### [The problem]
In the article below on the CMS hospital settlement, what year did the Reagan administration change the reimbursement rules?

CMS to pay $667M to hospitals in settlement
  
The CMS deal is one of the largest government settlements paid to a healthcare provider. Source: East Carolina University 
  
The Centers for Medicare & Medicaid Services (CMS) has agreed to pay 667 hospitals $666 million to settle a reimbursement policy lawsuit that began in the 1980s.

The deal, resulting from negotiations under way since April 2006, is among the largest government settlements paid to healthcare providers, according to the Wall Street Journal (WSJ).

The WSJ reported that in 1986, the Reagan administration changed reimbursement rules to exclude certain low-income patients from the calculation that determined whether hospitals were entitled to larger compensation for serving disproportionate numbers of underserved. Several hospitals sued to amend the rule, and were victorious in 1997.

Baystate Health in Springfield, Mass., then sued CMS and the Department of Health and Human Services in 2002, seeking back payments for treatment administered in the early 1990s to patients covered by Medicare, the federal health insurance program for elderly and disabled patients, the WSJ reported. The number of plaintiffs grew to 667 hospitals, the majority of them nonprofits that mostly treated the underserved.

A federal judge in Washington, D.C., ruled in favor of the hospitals in 2004. The government appealed and lost in 2005, and in April 2006 the Supreme Court rejected its request for a hearing. In filing its appeal, the government estimated its exposure to be $2.8 billion, Chris Keough, a partner at Vinson & Elkins and lead counsel for 130 of the hospitals, told the WSJ.

Dataset entries
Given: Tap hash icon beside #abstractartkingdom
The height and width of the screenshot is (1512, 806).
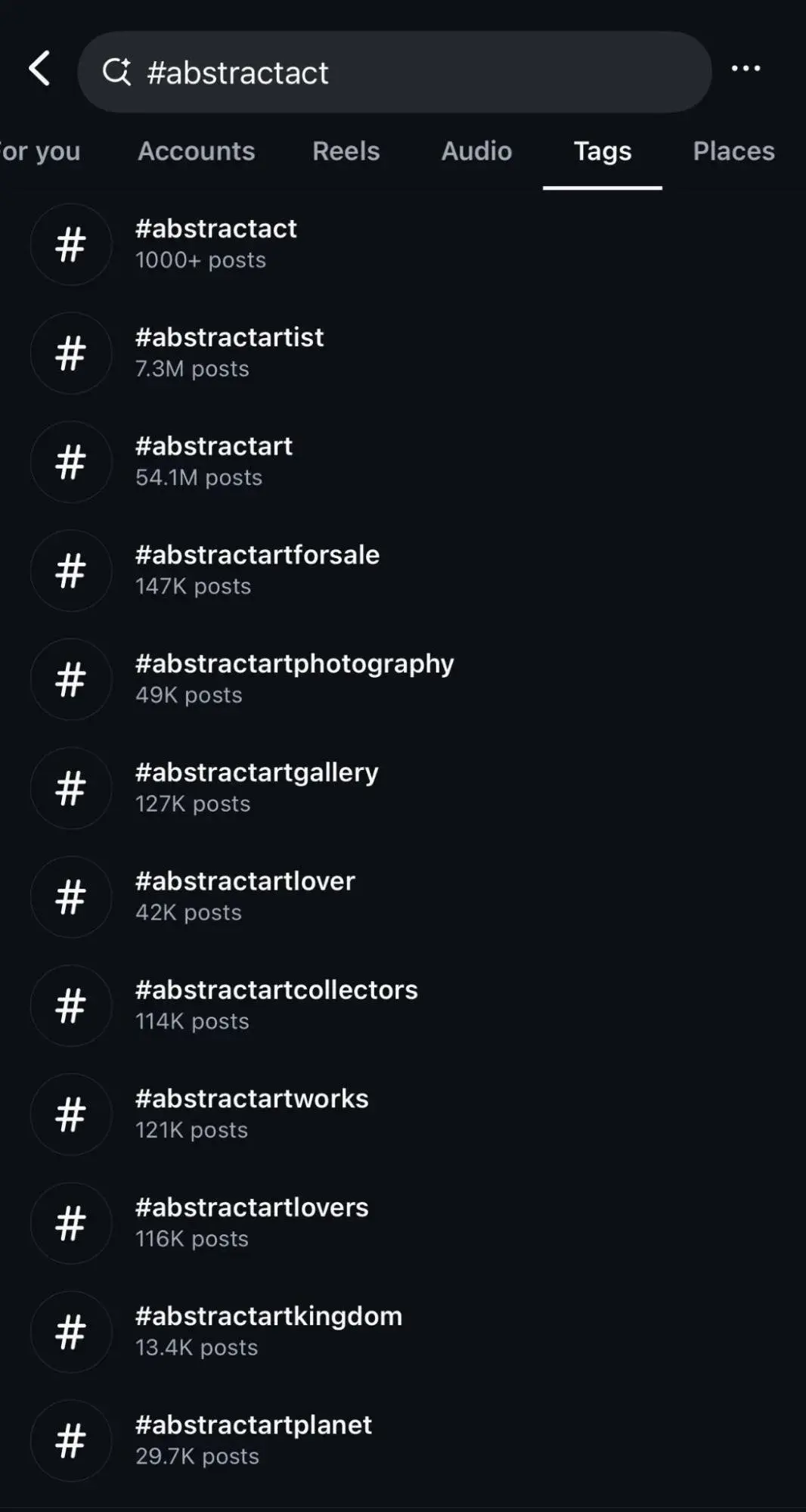Looking at the screenshot, I should [71, 1332].
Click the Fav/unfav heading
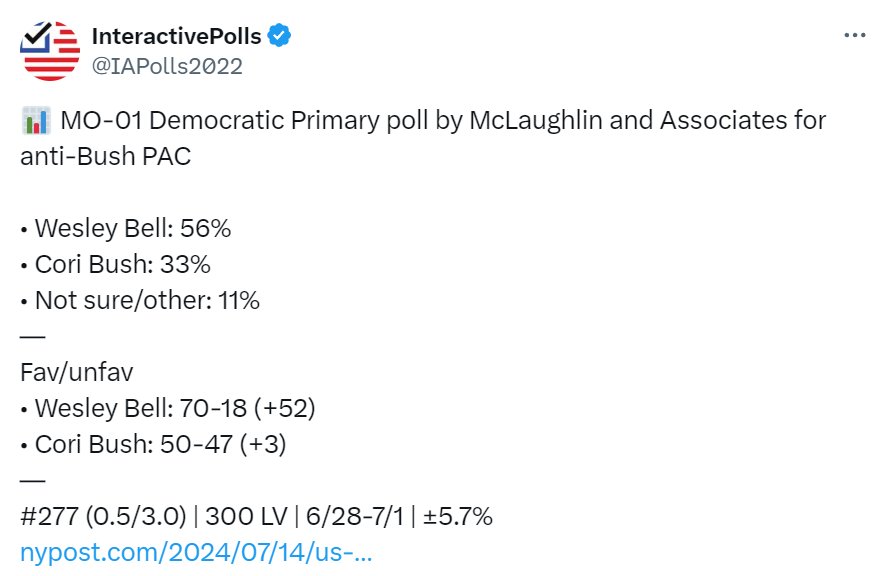The image size is (894, 576). click(76, 372)
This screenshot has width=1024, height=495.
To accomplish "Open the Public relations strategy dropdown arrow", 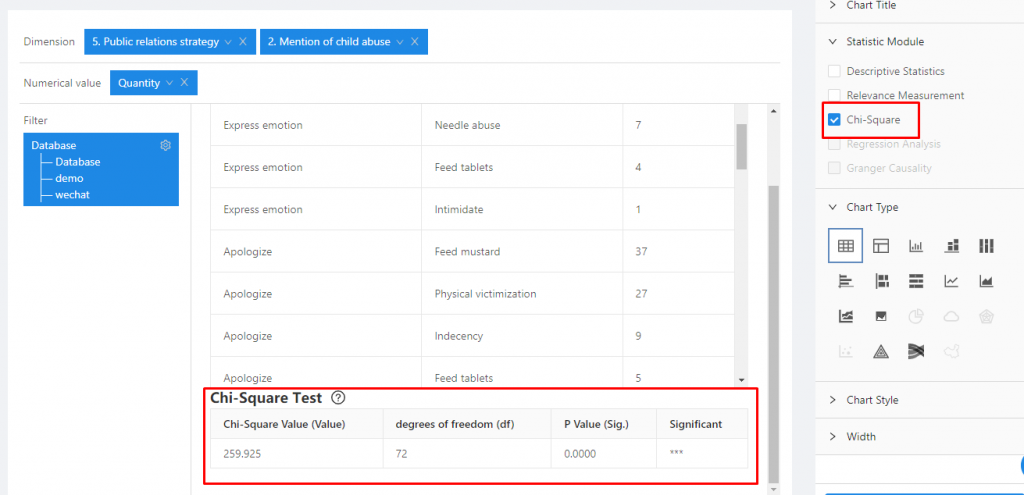I will (x=229, y=42).
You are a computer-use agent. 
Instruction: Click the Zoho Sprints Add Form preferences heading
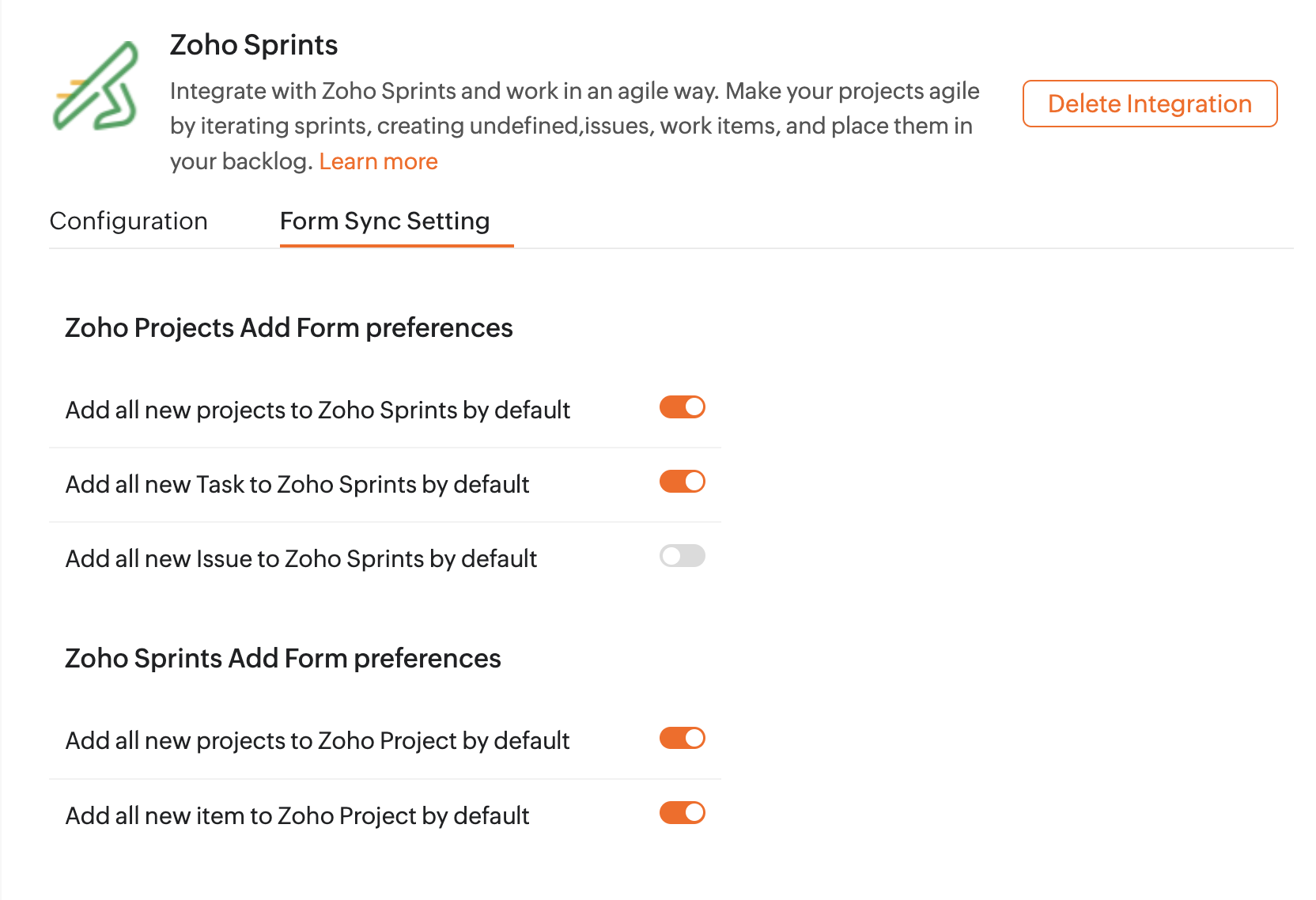[x=283, y=659]
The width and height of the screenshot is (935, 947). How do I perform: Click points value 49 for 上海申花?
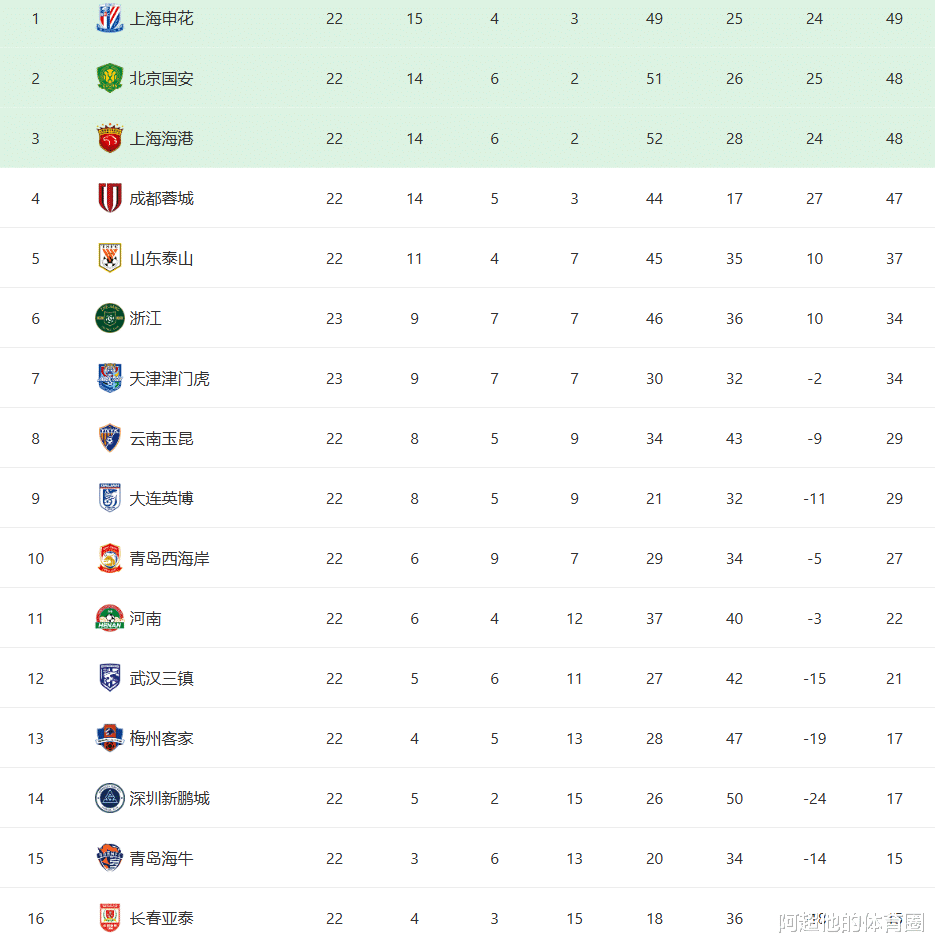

### [Written answer]
1986